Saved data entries
====

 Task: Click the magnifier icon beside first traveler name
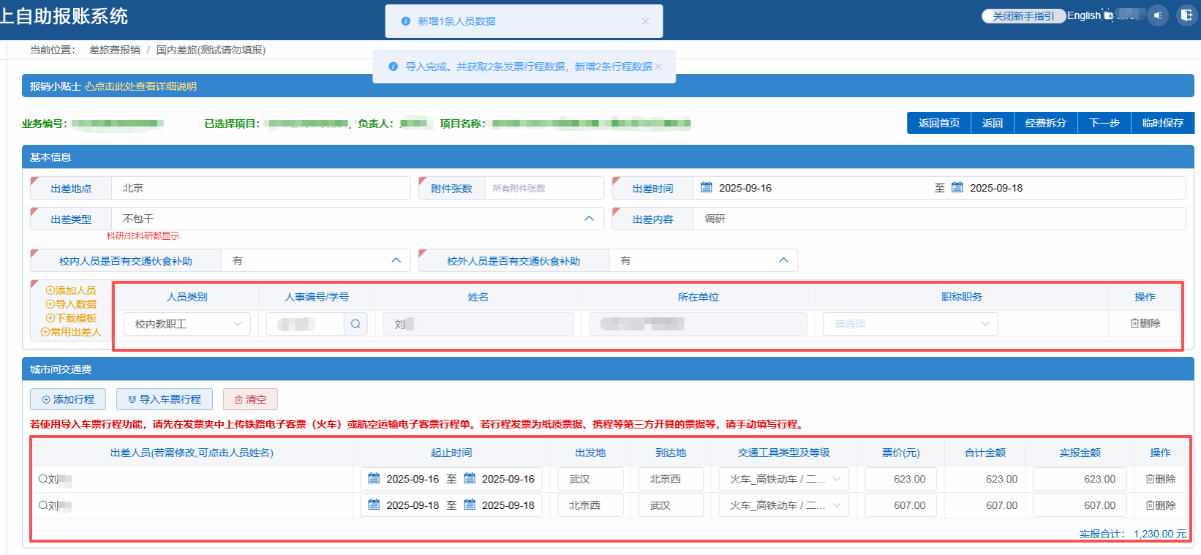[x=43, y=480]
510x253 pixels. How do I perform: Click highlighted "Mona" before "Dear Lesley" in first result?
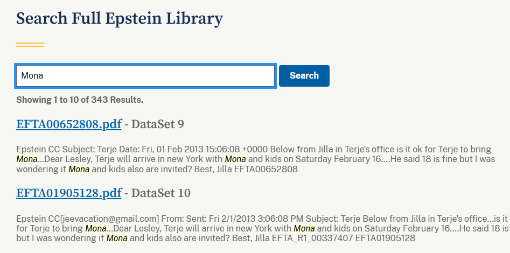coord(27,159)
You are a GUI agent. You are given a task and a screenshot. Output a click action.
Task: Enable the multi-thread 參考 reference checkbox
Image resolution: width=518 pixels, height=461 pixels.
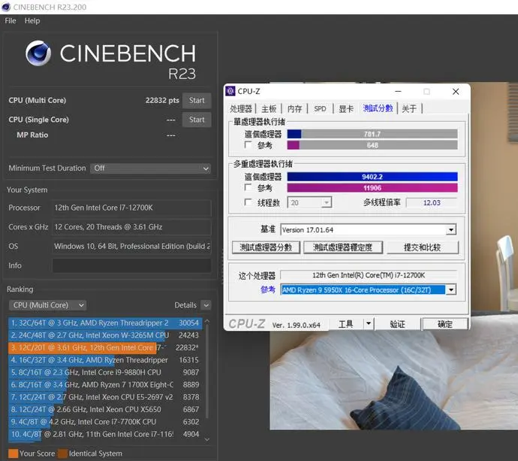[x=248, y=187]
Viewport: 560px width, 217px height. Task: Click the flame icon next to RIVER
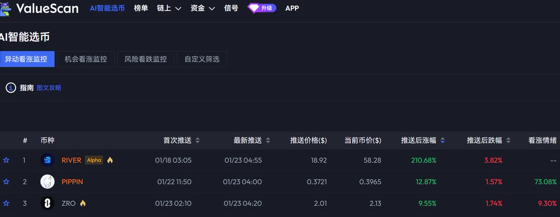(x=110, y=160)
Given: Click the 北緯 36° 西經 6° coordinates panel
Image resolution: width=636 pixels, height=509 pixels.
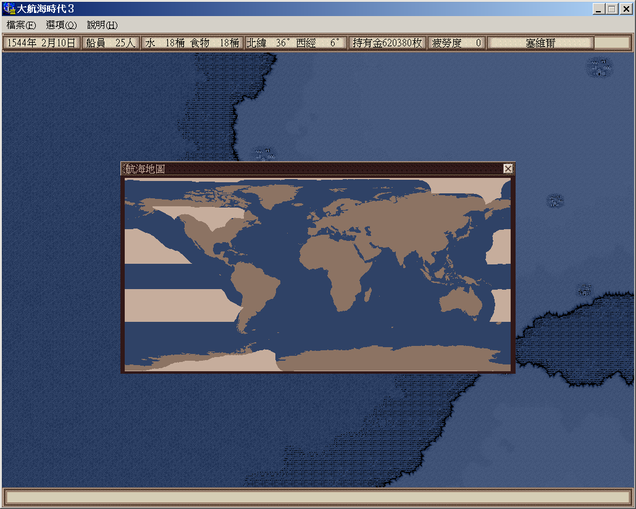Looking at the screenshot, I should coord(295,43).
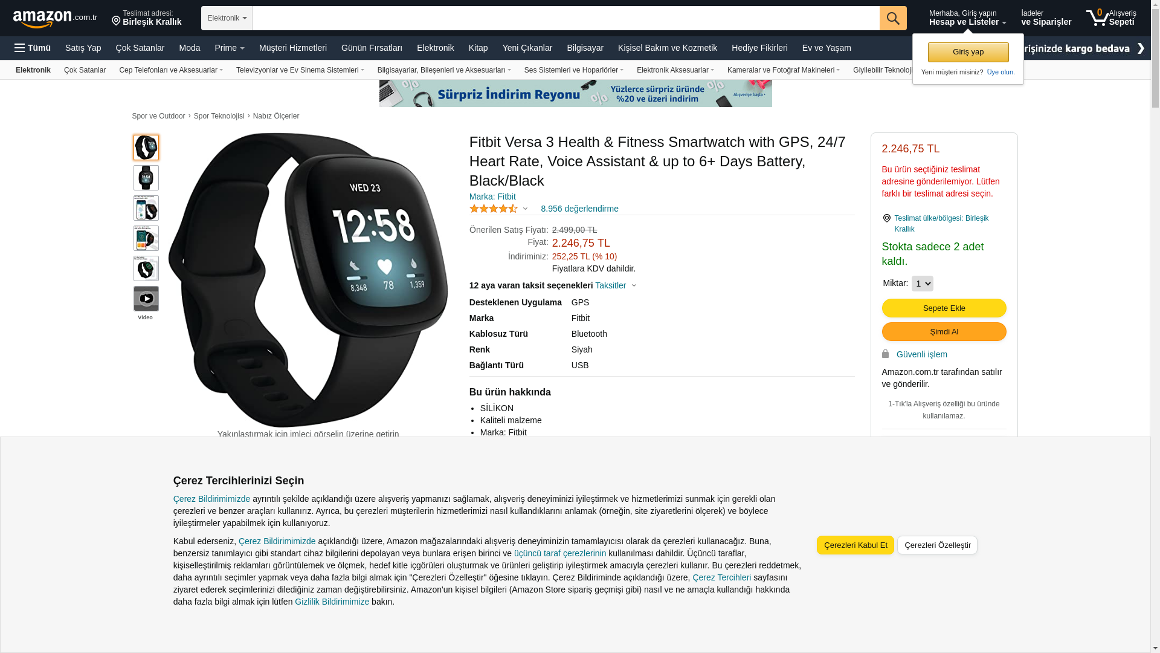Open the Elektronik search category dropdown
The width and height of the screenshot is (1160, 653).
click(x=227, y=18)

====

- **Prompt**: Please reproduce the lines exactly from the one containing "Given: Click the" through the last line of the data above, and keep the pictures out.

- **Output of the exercise**:
Given: Click the 北緯 36° 西經 6° coordinates panel
Image resolution: width=636 pixels, height=509 pixels.
Looking at the screenshot, I should coord(295,43).
Open the Elektronik search category dropdown
The width and height of the screenshot is (1160, 653).
click(x=227, y=18)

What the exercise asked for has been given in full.